Recentemente è stato condotto uno studio dall’organizzazione non governativa ambientalista e pacifista, Greenpeace, e dall’Università sudcoreana di Incheon: i ricercatori hanno individuato la presenza della microplastica all’interno del sale marino, dei laghi salati e delle miniere, quindi il sale comunemente usato in cucina.
Sono stati presi in esame 39 campioni di sale marino, di miniera e di lago, provenienti da varie nazioni tra cui l’Italia, e dai risultati è emerso che in 36 di essi fossero presenti frammenti di plastica. Precisamente si tratta di Polietilene, Polipropilene e Polietilene Tereftalato, in dimensioni inferiori ai 5 millimetri. Questa è la tipologia di plastica più comune nella produzione di imballaggi usa e getta.
Il responsabile della Campagna Inquinamento della divisione italiana di Greenpeace, Giuseppe Ungherese, ha detto: “Numerosi studi hanno già dimostrato la presenza di plastica in pesci e frutti di mare, acqua di rubinetto e adesso anche nel sale da cucina. Questa ricerca conferma la gravità dell’inquinamento da plastica e come per noi sia ormai impossibile sfuggire a tale contaminazione.”
Pertanto – ha proseguito – “è necessario fermare l’inquinamento alla radice ed è fondamentale che le grandi aziende facciano la loro parte riducendo drasticamente l’impiego della plastica usa e getta per confezionare i loro prodotti.”
Questo studio rappresenta, sul tema delle microplastiche nel sale, la prima ricerca su larga scala,
i cui risultati sono stati pubblicati sulla rivista internazionale specializzata Environmental Science & Technology.
È importante sottolineare che, grazie a questo studio, è stato possibile effettuare un collegamento tra i livelli di inquinamento del cloruro di sodio e la presenza di plastica.

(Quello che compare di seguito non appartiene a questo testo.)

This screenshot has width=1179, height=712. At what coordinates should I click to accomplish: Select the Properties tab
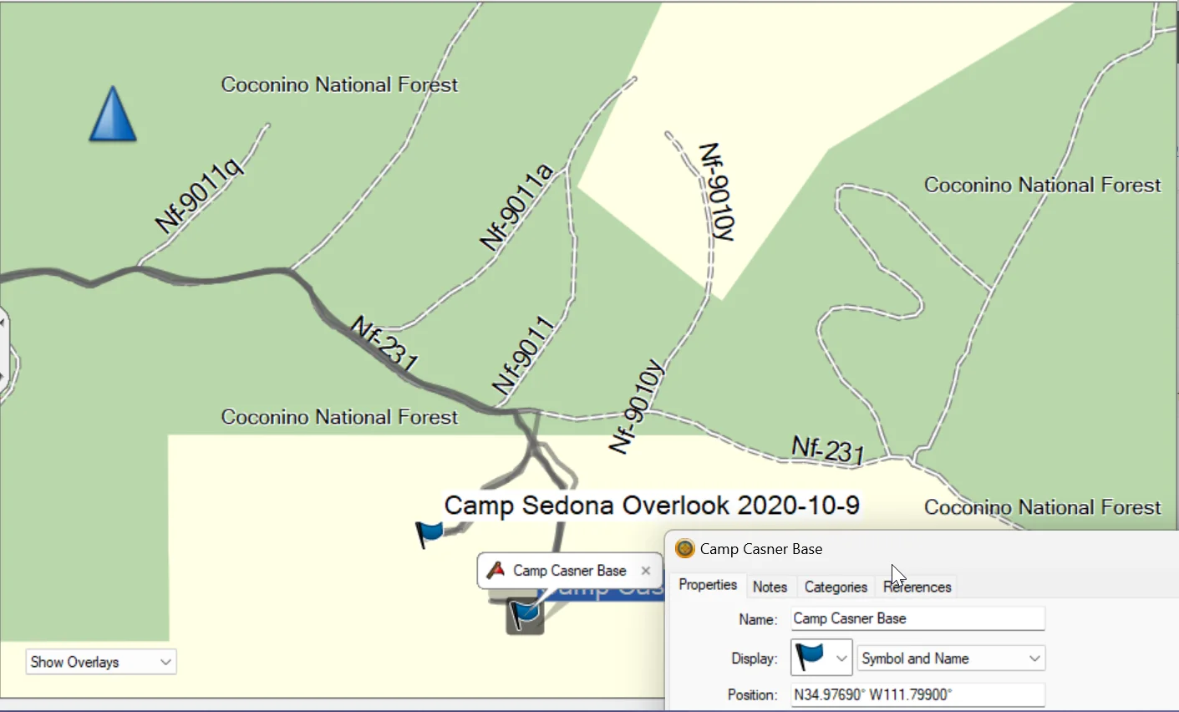coord(708,585)
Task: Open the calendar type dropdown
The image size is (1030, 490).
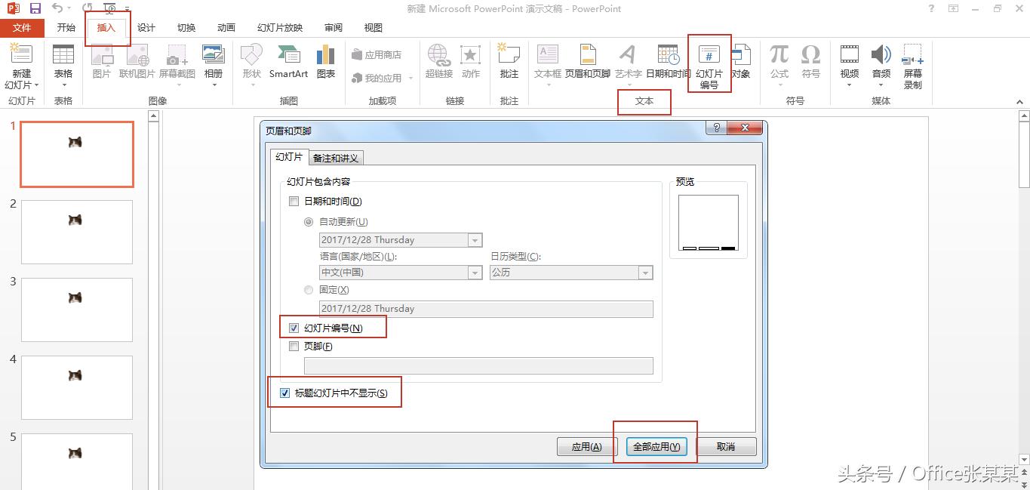Action: (645, 273)
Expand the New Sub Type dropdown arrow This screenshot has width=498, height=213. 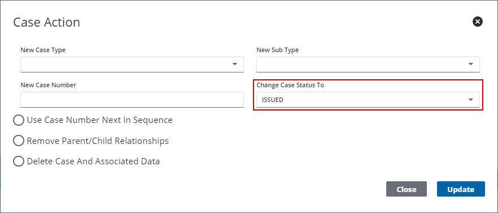471,64
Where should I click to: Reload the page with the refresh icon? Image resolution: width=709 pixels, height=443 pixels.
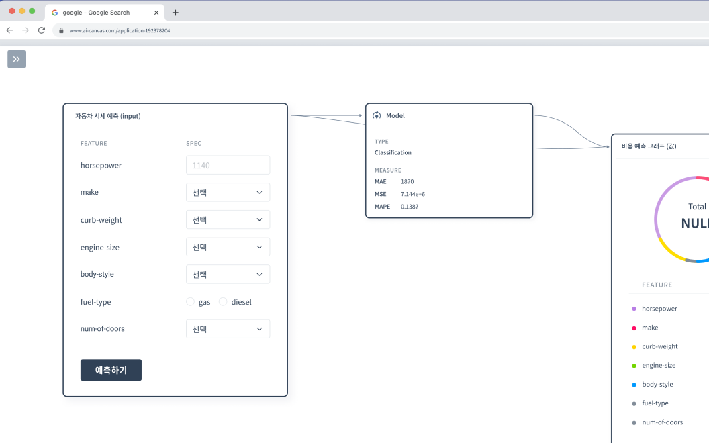pos(42,30)
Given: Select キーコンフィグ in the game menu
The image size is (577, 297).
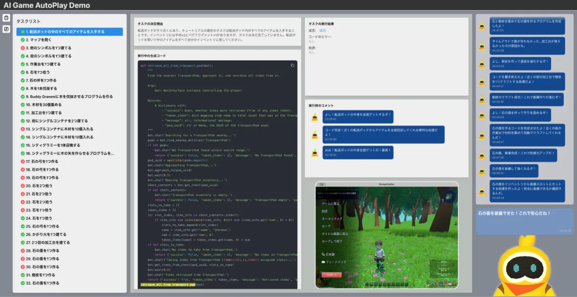Looking at the screenshot, I should point(332,218).
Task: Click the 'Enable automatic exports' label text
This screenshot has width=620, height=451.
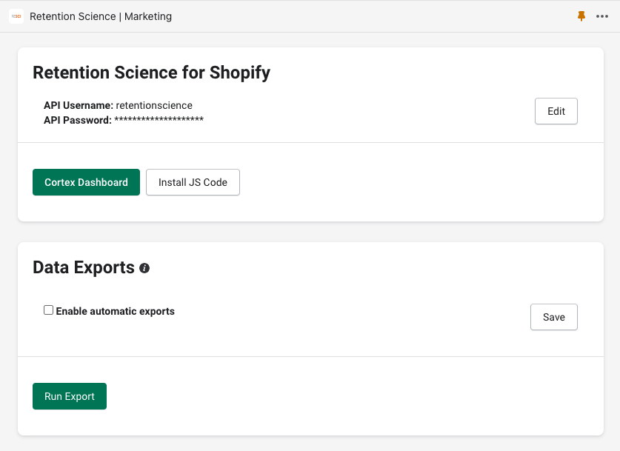Action: [115, 312]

Nei mari, la concentrazione di microplastiche è tra le 0 e le 1674 per chilo, mentre nei laghi salati e nelle miniere la concentrazione è inferiore, ma comunque elevata, nel caso dei laghi salati è tra le 28 e le 462 per chilo, nelle miniere è tra le 0 e le 148 per chilo. In particolare, nei campioni provenienti dall’Asia è stata individuata la maggiore contaminazione.